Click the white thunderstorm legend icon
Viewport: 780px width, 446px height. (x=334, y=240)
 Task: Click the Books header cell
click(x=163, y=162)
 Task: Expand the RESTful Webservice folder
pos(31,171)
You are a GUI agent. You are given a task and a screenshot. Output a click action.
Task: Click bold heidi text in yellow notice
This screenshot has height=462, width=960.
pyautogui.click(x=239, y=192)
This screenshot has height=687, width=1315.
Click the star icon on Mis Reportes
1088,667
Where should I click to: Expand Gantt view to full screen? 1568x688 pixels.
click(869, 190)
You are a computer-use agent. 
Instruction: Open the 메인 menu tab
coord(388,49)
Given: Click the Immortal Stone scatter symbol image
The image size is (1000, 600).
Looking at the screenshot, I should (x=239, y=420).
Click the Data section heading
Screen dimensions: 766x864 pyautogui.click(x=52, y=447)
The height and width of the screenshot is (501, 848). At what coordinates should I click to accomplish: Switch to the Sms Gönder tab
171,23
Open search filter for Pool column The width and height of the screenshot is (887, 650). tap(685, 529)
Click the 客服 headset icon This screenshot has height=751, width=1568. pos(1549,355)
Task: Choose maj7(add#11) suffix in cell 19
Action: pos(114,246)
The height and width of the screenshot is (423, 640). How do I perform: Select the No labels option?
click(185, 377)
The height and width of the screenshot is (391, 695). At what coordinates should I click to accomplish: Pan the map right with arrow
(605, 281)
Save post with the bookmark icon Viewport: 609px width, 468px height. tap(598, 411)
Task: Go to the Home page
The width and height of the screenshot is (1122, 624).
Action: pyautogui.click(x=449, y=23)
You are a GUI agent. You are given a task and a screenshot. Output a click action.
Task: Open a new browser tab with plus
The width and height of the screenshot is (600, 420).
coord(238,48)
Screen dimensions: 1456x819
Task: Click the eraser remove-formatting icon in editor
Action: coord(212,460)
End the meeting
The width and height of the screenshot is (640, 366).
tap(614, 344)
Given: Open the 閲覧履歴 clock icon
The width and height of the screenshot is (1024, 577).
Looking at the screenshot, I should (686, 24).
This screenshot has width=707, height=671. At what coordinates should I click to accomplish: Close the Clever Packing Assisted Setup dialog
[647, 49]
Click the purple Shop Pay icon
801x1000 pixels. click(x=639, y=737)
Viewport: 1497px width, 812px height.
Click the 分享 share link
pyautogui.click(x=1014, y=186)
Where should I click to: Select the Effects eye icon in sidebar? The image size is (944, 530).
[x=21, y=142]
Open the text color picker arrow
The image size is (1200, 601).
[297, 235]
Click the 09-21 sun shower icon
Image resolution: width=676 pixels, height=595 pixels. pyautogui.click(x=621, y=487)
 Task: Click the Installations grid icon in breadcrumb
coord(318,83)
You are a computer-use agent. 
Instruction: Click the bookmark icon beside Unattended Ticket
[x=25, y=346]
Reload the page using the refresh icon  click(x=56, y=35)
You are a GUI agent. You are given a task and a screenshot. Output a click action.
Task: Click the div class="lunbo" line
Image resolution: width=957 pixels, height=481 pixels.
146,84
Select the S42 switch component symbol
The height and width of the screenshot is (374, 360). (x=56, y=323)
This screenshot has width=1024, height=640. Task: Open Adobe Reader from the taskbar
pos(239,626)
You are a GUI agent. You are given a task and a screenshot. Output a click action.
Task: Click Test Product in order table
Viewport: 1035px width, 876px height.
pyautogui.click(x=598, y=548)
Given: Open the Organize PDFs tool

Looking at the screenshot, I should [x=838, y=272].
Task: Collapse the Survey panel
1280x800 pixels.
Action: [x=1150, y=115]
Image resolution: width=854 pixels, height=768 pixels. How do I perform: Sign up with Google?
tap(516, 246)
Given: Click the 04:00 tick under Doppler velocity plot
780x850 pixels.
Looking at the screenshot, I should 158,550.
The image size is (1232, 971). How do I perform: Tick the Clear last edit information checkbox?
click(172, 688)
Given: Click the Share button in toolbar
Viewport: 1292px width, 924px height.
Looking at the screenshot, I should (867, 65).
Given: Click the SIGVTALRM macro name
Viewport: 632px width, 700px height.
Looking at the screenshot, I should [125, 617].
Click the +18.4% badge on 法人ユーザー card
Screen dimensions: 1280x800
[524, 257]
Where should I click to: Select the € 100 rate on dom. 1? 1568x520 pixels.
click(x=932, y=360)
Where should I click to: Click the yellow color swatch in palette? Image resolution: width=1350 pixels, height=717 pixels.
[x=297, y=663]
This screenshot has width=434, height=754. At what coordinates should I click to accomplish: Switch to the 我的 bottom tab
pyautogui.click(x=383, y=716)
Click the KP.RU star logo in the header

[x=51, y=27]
-----
=== ABOUT THIS EXERCISE ===
Note each line above that holds "page", then copy all of them.

=== ANSWER FOR THIS EXERCISE ===
Task: Go to the Home page
Reload the page using the refresh icon  click(x=56, y=35)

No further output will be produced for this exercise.